Miraç Kandili ne zaman? İsra ve Miraç nedir? Miraç kandilinde ne oldu? 2018 kandilleri ne zaman?

Miraç Kandili ne zaman idrak edilecek? İsra ve Miraç nedir ve o gün ne oldu? Müslüman alemi için en değerli günlerden biri olan Miraç kandiline az bir zaman kaldı. 2018 Kandillerinin ne zaman olduğunu haberimizden görebilirsiniz. Miraç kandili önemini ve ne olduğunu sayfamızda sizlerle paylaşıyoruz. İşte Miraç kandili hakkında merak edilen tüm detaylar.

Miraç kandili ne zaman?  İsra ve Miraç nedir ve o gün ne oldu? Regaip kandilini geride bırakmamızın ardından mübarek üç aylar içerisindeki ikinci kandil olan Miraç kandilini idrak edeceğiz. İslam alemi için önemi büyük olan Miraç gecesinde neler olduğu mrak ediliyor. Miraç kandili bu yıl hangi güne denk geliyor? Miraç kandili önemi nedir? Miraç kandilinde hangi ibadetler yapılmalı? Miraç ile ilgili tüm bu soruların cevabını ve detaylı bilgileri haberimizden görebilirsiniz.

MİRAÇ KANDİLİ NE ZAMAN?

Miraç kandilinin yaklaşmasıyla ne zaman olduğu da merak edilmeye başlandı. Diyanet İşleri Başkanlığı'nın 2018 dini günler takvimine göre, Miraç kandili bu yıl 13 Nisan Cuma günü idrak edilecek. 

2018 KANDİL TARİHLERİ

22 Mart 2018 Perşembe günü Regaip Kandili.

13 Nisan 2018 Cuma günü Miraç Kandili.

30 Nisan 2018 Pazartesi günü Berat Kandili.

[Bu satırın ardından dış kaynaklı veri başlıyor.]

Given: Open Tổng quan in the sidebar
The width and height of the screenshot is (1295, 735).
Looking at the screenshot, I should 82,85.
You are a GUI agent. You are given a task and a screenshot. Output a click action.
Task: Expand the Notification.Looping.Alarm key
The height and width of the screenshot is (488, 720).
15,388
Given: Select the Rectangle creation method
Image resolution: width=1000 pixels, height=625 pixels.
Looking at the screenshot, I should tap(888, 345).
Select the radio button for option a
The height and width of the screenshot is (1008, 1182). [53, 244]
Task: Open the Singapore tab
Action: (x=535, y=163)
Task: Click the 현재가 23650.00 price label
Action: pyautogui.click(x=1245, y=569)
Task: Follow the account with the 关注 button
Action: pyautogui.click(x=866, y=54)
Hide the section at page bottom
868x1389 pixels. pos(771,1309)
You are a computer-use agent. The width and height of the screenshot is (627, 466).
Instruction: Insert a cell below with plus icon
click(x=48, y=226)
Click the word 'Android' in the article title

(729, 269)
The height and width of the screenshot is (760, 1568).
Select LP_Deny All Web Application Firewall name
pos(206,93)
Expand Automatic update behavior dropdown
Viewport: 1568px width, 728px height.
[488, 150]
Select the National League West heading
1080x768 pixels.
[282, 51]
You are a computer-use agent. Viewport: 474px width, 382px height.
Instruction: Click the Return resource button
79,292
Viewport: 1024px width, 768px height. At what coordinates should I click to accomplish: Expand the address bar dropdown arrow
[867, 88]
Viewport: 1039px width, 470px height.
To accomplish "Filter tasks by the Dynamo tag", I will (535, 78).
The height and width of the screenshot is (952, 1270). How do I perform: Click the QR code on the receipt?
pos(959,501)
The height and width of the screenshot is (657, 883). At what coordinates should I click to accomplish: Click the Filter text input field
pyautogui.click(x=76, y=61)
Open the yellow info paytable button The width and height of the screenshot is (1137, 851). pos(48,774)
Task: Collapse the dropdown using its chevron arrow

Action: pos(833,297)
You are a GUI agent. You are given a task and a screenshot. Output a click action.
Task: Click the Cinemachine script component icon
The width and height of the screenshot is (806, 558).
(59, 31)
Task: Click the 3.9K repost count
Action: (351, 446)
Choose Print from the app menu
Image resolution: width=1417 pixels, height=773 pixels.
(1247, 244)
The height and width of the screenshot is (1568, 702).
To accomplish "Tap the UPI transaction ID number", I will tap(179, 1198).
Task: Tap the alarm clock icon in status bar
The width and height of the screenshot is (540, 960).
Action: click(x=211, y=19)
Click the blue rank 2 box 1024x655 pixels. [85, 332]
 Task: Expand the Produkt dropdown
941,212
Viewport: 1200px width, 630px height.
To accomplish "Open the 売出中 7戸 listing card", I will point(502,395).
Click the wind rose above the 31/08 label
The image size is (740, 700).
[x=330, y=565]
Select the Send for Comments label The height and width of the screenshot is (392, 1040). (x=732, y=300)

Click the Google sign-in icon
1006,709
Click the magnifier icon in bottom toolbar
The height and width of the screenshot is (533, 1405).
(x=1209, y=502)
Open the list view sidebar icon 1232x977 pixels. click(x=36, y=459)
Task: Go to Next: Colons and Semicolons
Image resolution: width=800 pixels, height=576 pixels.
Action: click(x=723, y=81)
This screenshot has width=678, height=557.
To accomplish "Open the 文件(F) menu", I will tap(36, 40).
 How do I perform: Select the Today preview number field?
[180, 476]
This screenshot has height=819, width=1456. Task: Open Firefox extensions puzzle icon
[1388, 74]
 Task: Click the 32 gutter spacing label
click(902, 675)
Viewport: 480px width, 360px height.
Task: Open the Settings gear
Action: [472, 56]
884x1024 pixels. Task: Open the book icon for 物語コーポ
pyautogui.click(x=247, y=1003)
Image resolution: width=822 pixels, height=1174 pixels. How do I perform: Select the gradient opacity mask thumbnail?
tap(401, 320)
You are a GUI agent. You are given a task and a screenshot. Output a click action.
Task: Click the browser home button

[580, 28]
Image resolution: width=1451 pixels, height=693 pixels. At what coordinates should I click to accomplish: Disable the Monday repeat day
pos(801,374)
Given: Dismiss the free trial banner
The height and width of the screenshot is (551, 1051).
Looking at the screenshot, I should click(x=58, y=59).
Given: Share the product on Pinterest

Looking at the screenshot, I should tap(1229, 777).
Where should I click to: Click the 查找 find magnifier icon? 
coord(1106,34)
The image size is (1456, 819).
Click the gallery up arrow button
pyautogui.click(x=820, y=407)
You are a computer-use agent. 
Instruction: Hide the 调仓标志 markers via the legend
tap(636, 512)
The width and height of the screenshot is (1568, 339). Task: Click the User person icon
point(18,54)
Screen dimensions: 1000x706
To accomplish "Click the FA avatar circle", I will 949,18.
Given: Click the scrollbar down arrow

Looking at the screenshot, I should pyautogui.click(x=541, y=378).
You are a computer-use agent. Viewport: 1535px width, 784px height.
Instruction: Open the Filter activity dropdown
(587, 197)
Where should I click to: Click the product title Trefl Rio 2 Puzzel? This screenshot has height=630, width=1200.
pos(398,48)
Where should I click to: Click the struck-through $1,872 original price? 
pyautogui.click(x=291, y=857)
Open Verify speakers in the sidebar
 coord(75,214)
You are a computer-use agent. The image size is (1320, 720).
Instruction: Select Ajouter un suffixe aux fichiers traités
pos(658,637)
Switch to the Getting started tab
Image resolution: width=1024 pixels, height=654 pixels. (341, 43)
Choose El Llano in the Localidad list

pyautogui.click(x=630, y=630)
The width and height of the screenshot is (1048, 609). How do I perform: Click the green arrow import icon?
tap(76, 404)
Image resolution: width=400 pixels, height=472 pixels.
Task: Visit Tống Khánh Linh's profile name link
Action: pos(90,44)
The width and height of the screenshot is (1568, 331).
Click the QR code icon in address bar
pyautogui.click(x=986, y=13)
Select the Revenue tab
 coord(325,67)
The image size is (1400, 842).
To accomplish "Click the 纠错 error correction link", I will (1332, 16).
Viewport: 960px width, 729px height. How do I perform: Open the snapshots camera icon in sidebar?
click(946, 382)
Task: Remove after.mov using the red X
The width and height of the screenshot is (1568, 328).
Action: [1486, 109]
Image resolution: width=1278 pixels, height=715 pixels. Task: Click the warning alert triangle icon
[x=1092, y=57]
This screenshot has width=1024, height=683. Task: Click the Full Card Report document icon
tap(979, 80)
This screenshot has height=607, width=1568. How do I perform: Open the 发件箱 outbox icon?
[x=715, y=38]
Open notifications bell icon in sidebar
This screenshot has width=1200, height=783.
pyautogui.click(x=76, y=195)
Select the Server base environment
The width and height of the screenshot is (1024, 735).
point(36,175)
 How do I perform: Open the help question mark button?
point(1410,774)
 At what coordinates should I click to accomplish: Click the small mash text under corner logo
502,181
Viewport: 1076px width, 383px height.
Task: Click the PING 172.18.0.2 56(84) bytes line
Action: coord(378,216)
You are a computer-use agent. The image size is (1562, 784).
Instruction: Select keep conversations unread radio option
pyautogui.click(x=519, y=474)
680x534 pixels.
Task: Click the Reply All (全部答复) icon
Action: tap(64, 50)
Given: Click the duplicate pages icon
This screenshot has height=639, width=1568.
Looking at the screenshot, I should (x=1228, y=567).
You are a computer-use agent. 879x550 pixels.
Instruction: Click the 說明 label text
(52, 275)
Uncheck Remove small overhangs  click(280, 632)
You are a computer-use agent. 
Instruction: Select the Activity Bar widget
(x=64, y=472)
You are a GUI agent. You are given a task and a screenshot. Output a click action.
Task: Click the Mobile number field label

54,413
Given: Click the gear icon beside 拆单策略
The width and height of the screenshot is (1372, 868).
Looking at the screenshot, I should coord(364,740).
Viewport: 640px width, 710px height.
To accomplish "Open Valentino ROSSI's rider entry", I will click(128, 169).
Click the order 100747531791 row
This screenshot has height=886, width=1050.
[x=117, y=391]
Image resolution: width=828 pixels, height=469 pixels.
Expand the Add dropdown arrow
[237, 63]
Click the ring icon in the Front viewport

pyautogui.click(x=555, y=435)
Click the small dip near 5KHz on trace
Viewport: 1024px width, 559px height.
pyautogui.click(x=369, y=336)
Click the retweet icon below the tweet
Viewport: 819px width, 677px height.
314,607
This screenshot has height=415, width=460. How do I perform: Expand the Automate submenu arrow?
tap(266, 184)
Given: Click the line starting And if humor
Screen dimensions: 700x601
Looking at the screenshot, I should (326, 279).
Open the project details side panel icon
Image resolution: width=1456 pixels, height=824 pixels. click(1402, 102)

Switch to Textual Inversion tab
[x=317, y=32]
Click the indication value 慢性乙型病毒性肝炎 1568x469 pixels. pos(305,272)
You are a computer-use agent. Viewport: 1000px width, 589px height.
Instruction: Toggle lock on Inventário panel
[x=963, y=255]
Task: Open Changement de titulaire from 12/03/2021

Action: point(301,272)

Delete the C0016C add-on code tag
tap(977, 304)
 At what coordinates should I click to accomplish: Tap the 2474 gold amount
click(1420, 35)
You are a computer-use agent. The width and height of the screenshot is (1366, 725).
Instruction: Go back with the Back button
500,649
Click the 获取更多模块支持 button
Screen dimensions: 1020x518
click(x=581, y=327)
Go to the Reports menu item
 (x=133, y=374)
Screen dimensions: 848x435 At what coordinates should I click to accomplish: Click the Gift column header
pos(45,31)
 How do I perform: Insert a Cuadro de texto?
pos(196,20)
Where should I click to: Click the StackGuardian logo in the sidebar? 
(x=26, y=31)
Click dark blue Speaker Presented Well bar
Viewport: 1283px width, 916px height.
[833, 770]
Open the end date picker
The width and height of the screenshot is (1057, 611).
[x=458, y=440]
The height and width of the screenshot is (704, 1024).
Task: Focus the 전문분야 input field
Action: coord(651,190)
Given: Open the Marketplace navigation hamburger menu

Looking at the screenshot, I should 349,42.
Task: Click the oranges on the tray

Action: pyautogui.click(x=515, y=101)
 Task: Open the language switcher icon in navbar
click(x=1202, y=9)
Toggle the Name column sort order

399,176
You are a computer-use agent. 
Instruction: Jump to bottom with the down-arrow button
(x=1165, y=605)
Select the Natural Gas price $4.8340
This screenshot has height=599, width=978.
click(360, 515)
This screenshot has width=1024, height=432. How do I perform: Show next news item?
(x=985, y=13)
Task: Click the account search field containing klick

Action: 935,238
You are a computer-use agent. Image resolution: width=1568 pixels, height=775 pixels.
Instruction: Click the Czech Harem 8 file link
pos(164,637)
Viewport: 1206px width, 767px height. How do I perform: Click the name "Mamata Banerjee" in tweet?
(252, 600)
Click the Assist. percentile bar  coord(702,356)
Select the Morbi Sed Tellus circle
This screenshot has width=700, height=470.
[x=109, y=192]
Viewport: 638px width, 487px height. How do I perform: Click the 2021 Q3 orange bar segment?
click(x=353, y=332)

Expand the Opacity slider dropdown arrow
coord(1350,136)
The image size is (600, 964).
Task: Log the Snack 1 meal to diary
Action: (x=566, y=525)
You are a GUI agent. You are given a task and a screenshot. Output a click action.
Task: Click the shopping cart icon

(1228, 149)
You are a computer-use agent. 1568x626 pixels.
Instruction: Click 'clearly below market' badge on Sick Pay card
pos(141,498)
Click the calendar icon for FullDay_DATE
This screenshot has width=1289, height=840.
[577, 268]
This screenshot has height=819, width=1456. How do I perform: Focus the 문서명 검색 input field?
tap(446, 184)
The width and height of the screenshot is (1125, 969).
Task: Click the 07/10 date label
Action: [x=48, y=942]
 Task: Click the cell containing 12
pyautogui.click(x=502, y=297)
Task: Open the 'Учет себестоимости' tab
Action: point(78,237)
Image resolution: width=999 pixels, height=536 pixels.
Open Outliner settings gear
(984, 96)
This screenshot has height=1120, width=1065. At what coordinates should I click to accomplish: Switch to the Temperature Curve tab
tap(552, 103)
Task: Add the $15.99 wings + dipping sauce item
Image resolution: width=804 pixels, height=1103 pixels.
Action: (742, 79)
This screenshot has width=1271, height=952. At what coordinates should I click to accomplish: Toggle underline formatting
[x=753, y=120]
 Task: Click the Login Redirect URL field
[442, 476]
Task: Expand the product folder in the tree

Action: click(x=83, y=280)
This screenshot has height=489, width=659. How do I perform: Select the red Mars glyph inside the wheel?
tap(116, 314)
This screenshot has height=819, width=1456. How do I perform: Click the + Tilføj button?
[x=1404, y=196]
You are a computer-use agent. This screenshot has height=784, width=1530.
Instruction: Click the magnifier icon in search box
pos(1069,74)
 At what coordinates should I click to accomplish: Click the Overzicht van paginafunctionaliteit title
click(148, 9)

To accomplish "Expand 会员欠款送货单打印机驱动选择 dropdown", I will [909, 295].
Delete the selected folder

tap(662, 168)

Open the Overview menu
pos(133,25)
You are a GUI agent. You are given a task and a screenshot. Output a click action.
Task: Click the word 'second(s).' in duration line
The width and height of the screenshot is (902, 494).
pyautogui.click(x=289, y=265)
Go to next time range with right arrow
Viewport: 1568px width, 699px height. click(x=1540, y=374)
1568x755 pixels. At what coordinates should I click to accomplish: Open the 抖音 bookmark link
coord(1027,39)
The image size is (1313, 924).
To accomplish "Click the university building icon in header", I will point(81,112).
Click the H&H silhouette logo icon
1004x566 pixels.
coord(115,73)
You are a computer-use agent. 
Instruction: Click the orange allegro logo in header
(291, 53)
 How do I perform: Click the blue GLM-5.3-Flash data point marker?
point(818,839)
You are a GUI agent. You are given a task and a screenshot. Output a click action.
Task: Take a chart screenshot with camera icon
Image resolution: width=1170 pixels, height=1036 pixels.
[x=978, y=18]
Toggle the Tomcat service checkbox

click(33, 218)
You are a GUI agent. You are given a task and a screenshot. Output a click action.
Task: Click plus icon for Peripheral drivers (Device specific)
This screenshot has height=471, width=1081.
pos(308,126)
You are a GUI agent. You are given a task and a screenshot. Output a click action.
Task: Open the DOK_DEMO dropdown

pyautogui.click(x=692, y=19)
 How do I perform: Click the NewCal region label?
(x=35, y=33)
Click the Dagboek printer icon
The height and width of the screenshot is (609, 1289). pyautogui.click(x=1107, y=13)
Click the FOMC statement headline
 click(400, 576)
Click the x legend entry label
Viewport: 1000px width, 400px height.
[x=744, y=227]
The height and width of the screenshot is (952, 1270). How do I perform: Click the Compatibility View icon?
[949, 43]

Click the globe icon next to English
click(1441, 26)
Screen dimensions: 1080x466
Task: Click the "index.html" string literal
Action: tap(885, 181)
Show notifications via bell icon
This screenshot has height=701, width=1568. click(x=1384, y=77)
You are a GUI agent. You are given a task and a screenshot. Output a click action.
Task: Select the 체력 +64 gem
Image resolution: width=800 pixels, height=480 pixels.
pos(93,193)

19 Kasım 2018 Pazartesi Mevlid Kandili.

19 Mart 2018 Pazartesi günü Üç Aylar başlangıcıdır.

İSRA VE MİRAÇ NEDİR? MİRAÇ KANDİLİNDE NE OLDU?

Kelime anlamı olarak “isra”, gece yürüyüşü, gece yolculuk etmek, “miraç” ise yükselmek, yükseğe çıkmak anlamlarına gelmektedir. İsrâ ve Mirac hadisesi, Efendimizin (s.a.v) peygamberliğinin on ikinci yılında, Mekke’de vuku bulmuştur.

Hadise özetle şöyle cereyan etmiştir: Receb ayının 27. Gecesi Cenab-ı Hakk’ın daveti üzerine Cebrail Aleyhisselâmın rehberliğinde Peygamber Efendimiz (s.a.v) Mescid-i Haram’dan Mescid-i Aksâ'ya, oradan semaya, yüce âlemlere, İlâhî huzura yükselmiştir.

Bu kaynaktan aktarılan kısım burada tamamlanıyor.